In terms of Python libraries, those that don't require compilation can be installed within your own space, either by using pip --user or, my personal recommendation, using virtualenv (which is already installed and available on PA).

Those that require compilation at present can only be installed by PA devs. This will include things like Emacs, which is an executable.

The PA devs themselves would have to comment on when support packages like editors would be upgraded. I suspect the effort involved depends on whether they're currently tracking some distribution version of that particular package, in which case moving to a hand-compiled version is probably a bit of a hassle; or whether they're already tracking the latest release version, in which case upgrading is probably fairly easy (although if there are any changes that aren't backwards-compatible then they'd have to consider all of their users, of course).

Absolutely right, as usual, Cartroo :-)

Specifically regarding emacs: we're moving over from Debian to Ubuntu at the moment, and so far we've stuck with version 23. But it looks like it would be pretty easy to upgrade to 24 if that's what people prefer. Are there any backward compatibility issues we should be aware of?

Thank you for the info. Thanks for the great product and keep up the good work. Well, as I mentioned a major shift in how themes are loaded took place from 23 to 24. But this can easily surrounded by cloning a working config like the one I mentioned above. Since I just getting started with emacs (mainly because of key mapping issues in vim) I vote for an upgrade to 24. I am so eager about emacs (or vim) because they deliver full flegded IDEs with codecompletion PEP8 checing, documentation lookup, methodextracting, codefolding and lots of other stuff. Since vim suffers from the key mapping problem and I am not religious I'll just go for emacs. These editors are about equal for python. Anyone else using emacs?

Many thanks! Yes, if anyone else has an opinion either way then we'd love to hear from you. We're at a point right now where we can probably switch over reasonably easily -- at least, assuming that the Ubuntu switch goes reasonably smoothly (which it looks like it might).

I use emacs 24 on my mac and would vote to include it. Thanks

Upvoted. Anyone else interested?

Incidentally, what vim key mapping problem? I am religious, and using vim happily on PA ;-)

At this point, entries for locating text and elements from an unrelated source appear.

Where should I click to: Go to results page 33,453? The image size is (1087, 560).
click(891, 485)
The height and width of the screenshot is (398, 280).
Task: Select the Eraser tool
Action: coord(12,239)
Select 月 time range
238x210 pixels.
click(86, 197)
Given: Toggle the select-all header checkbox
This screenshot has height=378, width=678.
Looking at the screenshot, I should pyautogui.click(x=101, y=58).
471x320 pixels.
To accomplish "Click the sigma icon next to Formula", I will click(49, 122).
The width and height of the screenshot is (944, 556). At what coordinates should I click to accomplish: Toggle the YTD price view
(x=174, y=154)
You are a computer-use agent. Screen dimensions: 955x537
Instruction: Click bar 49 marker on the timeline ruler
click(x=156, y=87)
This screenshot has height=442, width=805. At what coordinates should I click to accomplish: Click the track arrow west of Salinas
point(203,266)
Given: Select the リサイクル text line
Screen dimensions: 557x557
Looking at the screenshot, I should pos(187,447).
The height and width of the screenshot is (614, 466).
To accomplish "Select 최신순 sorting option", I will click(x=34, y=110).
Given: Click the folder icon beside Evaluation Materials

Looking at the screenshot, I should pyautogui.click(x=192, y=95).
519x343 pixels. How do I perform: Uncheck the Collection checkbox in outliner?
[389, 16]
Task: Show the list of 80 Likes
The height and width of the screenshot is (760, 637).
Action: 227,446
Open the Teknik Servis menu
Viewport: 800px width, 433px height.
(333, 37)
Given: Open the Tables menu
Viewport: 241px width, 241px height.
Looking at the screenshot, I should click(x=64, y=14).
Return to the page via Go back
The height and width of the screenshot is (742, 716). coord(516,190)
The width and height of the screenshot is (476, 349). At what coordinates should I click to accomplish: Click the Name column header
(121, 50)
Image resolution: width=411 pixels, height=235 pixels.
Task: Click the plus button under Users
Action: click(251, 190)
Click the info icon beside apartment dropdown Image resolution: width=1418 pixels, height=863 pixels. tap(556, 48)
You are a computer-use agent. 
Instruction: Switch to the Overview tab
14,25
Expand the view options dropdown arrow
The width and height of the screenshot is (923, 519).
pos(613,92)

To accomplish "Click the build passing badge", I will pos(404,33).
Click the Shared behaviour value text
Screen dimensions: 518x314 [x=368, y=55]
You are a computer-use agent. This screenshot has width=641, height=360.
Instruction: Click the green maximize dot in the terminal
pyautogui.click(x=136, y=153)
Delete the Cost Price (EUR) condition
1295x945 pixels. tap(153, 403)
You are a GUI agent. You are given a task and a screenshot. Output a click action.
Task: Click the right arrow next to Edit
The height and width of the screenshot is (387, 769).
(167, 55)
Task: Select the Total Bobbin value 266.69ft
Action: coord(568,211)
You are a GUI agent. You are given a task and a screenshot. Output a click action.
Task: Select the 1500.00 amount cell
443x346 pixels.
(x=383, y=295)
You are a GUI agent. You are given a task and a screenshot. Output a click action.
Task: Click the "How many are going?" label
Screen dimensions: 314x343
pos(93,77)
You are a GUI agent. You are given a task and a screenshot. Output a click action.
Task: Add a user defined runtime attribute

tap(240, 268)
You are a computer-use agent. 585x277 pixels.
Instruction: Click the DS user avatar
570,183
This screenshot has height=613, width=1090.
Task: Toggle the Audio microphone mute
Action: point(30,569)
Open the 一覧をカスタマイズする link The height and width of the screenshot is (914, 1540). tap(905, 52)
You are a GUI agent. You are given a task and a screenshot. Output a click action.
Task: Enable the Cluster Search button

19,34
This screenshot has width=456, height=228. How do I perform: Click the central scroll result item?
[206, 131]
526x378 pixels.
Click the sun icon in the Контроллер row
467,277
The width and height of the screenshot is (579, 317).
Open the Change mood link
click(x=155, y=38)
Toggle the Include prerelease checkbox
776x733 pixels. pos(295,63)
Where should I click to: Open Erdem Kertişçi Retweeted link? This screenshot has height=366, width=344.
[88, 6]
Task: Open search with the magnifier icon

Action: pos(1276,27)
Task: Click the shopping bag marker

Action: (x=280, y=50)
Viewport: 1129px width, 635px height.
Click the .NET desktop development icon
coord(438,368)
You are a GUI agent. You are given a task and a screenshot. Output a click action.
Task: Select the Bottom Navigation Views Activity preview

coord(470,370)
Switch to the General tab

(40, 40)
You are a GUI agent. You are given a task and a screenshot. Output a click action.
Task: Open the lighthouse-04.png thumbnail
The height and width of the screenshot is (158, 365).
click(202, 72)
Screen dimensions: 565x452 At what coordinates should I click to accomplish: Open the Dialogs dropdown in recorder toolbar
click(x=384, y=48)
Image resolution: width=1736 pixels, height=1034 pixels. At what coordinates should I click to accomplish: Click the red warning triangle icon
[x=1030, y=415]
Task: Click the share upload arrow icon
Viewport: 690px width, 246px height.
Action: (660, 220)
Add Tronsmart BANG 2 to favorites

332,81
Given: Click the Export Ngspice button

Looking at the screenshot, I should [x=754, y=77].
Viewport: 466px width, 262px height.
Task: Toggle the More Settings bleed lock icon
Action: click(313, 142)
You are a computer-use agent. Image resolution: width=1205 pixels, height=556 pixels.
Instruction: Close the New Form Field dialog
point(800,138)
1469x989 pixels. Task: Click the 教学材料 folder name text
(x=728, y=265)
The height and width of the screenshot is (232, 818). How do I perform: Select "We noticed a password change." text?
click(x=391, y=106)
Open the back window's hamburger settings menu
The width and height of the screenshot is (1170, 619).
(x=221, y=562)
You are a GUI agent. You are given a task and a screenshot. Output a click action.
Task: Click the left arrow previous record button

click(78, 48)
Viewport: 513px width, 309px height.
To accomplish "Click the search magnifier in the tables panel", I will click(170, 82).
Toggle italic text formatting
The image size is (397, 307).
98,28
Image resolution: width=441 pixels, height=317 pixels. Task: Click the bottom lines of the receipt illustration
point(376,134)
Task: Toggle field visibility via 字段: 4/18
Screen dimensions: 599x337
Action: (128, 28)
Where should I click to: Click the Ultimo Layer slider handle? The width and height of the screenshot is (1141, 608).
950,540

aaah. function keys. well, as long as they're not needed in emacs I guess...

I don't use the function keys in emacs but anything is possible with emacs and a bit of elisp. The meta key along with some other key chord will give you more power than you can handle in 10 years. I am on year three.

Any news on the function keys? A rough estimate on the ETA of a fix? It is probably something simple. Thank you.

@jmfrank63 -- I'd say we're quite likely to be able to get emacs upgraded to 24 sometime in the next few weeks. fixing function keys is more something for the medium-term...

Thank you, I'll be patient.

Hi, I need emacs 24.1 for elpy. Will it be loaded soon?

Let me see if I can bump the ticket. Do you know if two different versions of emacs can coexist on the system? or should we remove emacs23 and replace it with 2.4? can you think of any reason that someone would want to keep 2.3 and not use the newer one?

They can coexist. You could keep both and let the user decide. There will be minor incompatibilities for a few packages but nothing hard to remedy. Personally, I don't know of any reason to stick to 23.